About Northern San Diego
Northern San Diego is a wonderful area of the city that's filled with a wide variety of diverse neighborhoods, including Sorrento Valley, Carmel Valley and Pacific Beach. Sorrento Valley is conveniently close to San Diego International Airport and Interstate 5, which is especially great if you're a consistent jet-setter. Carmel Valley is a popular suburb with amazing schools and close proximity to the beach. And Pacific Beach is an affluent neighborhood that's filled with bars and restaurants, and it's especially known for having a happening nightlife scene.
About Eastern San Diego
Eastern San Diego is one of the city's more suburban areas. And while Eastern San Diego may lack beachfront properties, it's filled with several amazing communities.
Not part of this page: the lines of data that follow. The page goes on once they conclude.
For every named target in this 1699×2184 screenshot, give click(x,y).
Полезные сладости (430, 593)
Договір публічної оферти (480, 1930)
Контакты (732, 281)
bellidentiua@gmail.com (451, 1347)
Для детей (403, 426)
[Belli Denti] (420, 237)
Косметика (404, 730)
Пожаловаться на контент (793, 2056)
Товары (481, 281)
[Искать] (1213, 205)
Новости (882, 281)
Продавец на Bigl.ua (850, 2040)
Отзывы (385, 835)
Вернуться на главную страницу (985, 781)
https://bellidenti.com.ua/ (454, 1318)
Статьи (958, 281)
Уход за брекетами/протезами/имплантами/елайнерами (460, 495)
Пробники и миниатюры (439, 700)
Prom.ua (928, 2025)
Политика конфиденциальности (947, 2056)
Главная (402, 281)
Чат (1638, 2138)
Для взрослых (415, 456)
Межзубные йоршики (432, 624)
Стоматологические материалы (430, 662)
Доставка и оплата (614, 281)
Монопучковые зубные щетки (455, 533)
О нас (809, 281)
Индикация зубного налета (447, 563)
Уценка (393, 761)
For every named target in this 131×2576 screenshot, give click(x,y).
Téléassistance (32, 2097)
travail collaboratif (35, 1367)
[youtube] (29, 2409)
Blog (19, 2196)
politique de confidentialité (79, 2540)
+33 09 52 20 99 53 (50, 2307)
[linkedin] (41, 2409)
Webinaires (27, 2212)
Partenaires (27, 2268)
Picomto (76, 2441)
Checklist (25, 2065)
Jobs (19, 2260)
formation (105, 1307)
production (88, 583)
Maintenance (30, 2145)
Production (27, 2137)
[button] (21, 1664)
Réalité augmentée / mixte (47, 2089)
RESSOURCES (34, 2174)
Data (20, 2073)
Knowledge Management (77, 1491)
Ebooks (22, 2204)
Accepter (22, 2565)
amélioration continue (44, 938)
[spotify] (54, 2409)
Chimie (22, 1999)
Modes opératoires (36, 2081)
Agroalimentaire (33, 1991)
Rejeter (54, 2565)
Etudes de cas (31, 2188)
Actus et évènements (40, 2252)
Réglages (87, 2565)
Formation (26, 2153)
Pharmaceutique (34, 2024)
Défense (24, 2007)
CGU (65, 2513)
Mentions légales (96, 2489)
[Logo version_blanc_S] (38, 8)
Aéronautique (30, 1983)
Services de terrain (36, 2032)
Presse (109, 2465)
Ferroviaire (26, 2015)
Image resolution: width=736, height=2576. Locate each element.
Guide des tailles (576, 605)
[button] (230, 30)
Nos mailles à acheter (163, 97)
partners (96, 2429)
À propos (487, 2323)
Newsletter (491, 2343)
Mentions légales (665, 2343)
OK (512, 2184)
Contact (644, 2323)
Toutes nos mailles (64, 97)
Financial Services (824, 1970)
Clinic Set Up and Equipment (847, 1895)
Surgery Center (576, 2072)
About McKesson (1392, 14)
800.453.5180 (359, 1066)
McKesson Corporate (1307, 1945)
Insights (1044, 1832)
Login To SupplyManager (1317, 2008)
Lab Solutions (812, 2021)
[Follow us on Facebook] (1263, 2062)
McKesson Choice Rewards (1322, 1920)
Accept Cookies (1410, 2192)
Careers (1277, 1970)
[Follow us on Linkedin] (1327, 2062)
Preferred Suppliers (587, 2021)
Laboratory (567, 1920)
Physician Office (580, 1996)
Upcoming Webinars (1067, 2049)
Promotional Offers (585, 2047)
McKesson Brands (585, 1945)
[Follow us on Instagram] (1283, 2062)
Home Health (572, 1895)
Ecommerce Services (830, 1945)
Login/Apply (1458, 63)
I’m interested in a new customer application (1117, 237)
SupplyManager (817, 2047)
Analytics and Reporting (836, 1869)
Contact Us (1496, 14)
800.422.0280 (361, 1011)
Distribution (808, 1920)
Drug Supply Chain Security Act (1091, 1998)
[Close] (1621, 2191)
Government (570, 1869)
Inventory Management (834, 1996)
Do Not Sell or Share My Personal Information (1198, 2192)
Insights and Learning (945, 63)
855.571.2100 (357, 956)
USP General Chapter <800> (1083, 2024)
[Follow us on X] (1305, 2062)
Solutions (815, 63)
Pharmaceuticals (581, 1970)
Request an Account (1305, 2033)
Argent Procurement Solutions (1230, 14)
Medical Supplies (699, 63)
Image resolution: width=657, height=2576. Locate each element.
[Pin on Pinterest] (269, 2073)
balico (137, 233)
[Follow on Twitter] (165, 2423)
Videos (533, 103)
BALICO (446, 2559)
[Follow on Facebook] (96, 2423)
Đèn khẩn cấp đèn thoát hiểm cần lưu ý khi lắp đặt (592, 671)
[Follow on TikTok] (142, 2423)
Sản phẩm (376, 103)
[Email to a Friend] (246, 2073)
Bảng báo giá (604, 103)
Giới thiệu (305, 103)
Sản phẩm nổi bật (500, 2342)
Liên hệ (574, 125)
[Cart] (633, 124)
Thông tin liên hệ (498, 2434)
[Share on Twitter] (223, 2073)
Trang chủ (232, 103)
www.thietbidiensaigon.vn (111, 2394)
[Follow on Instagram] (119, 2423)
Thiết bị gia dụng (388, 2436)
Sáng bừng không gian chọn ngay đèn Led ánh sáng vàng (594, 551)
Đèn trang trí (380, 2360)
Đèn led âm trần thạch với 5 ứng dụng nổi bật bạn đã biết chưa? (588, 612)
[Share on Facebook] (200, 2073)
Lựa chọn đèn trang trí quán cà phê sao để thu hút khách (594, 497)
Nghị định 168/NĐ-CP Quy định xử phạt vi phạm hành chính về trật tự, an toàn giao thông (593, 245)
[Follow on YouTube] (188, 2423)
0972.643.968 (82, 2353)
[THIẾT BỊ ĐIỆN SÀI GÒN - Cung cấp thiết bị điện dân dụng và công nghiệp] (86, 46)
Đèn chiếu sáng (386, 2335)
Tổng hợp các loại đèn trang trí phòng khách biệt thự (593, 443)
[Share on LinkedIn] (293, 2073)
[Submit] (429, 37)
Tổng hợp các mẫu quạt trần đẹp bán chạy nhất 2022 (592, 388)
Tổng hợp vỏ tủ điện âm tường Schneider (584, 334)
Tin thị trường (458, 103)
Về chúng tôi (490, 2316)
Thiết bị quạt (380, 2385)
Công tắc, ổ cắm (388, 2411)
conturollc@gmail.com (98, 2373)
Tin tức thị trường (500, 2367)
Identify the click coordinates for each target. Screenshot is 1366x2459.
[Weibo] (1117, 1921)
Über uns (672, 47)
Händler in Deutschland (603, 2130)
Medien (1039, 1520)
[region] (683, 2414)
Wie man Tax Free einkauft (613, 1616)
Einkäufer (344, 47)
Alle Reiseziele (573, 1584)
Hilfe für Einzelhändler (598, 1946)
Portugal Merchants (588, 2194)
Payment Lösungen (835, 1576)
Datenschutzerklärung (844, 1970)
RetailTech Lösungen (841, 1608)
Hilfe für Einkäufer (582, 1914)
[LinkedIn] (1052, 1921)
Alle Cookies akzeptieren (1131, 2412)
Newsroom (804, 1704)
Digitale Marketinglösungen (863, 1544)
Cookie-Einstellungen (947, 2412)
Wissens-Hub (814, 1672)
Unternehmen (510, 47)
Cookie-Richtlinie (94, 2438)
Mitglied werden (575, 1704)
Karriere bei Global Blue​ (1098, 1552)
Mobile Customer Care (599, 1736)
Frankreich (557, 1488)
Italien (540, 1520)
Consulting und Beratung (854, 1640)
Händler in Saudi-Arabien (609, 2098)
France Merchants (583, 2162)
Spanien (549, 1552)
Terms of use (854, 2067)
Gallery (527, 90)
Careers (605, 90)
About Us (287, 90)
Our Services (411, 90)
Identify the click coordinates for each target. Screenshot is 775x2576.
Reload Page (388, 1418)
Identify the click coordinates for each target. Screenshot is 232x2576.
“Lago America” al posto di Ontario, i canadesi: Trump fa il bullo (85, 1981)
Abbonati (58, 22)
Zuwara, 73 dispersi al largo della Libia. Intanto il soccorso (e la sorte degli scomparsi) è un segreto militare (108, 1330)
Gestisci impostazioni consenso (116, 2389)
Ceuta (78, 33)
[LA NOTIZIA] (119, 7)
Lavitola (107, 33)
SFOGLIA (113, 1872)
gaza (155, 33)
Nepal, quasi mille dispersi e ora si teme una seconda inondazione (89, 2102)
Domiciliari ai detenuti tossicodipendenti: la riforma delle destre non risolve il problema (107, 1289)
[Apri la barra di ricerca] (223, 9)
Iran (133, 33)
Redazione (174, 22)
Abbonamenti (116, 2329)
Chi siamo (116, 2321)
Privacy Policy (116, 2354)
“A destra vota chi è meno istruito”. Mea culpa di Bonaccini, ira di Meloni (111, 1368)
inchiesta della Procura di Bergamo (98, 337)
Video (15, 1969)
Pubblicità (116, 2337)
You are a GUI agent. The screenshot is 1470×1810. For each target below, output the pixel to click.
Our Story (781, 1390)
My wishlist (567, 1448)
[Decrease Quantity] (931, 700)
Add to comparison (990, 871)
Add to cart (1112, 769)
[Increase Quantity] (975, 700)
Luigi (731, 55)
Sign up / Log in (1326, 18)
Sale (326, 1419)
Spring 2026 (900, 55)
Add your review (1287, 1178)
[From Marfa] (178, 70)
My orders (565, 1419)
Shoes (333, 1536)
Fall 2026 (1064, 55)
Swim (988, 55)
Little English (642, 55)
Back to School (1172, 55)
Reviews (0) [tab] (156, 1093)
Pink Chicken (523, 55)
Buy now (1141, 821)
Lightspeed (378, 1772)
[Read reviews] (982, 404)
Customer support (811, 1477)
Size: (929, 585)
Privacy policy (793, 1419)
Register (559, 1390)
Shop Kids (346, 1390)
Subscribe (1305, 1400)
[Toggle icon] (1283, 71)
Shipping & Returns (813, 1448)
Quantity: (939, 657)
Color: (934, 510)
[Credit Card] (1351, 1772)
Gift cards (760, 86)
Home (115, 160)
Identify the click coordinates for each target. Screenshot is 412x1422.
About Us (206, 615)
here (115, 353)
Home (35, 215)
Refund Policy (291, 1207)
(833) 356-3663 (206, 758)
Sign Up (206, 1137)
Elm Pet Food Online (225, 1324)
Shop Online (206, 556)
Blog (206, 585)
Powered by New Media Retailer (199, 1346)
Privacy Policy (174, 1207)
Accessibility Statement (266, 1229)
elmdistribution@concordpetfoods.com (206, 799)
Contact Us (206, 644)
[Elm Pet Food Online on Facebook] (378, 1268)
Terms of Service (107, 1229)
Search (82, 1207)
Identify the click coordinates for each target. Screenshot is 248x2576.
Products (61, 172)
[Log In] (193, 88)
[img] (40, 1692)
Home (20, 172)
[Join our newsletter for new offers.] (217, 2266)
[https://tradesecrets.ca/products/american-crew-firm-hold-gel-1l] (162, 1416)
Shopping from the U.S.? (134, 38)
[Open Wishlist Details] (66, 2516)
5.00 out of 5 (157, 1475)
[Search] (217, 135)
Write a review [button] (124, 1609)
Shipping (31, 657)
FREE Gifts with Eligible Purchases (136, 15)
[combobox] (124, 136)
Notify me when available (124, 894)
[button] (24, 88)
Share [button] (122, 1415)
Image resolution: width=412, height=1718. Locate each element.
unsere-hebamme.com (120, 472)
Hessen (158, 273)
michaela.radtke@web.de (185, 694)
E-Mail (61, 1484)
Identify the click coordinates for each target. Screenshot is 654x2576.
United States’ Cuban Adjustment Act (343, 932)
Kearny Mesa is one of Eastern San Diego's more commercial neighborhoods, and nearby Convoy Street is also where you'll find the city's best Asian cuisine. Birdland is mostly made up of single-family homes, making this neighborhood perfect if you like having room to roam.
About Central San Diego
Central San Diego is the most happening locale in the entire city, and living here will put you in the center of the action. This is where you'll find Downtown San Diego, which is filled with its own rich and varied neighborhoods. Little Italy has a pedestrian promenade that's filled with shops, restaurants and bars. Columbia is a commercial neighborhood, but it's also home to plenty of high-rise condominiums. And Gaslamp Quarter is one of San Diego's most historic areas. Plus, it's where the city's residents celebrate Mardi Gras.
About University City
University City is one of San Diego's most in-demand neighborhoods, and for good reason. After all, it's located right next to the coast in the northwestern section of the city, and this is also where you'll find the University of California-San Diego's main campus. The northern portion of University City is made up of apartment complexes and condominiums, making this the place to live if you're a student. If you'd prefer a more peaceful neighborhood, you'll love living in one of the single-family houses in southern part of University City.
About Western San Diego
Living in Western San Diego is especially amazing if you're fond of being by the shore. After all, this part of the city has numerous seaside communities. Check out Point Loma if you want to live between both the Pacific Ocean and the San Diego Bay. This is a highly populated area with several neighborhoods, including La Playa and Liberty Station. La Playa is a bay-front residential neighborhood and Liberty Station is a commercial district that's brimming with shops and restaurants. Plus, these are only two of Point Loma's lively locales.